- WORK ITEM
Copy out the records below exactly as they appear.

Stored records

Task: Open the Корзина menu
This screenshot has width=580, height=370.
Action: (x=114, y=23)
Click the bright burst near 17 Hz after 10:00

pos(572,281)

- YOUR SOLUTION
Task: Open the Корзина menu
This screenshot has width=580, height=370.
Action: (x=114, y=23)
Click the bright burst near 17 Hz after 10:00

pos(572,281)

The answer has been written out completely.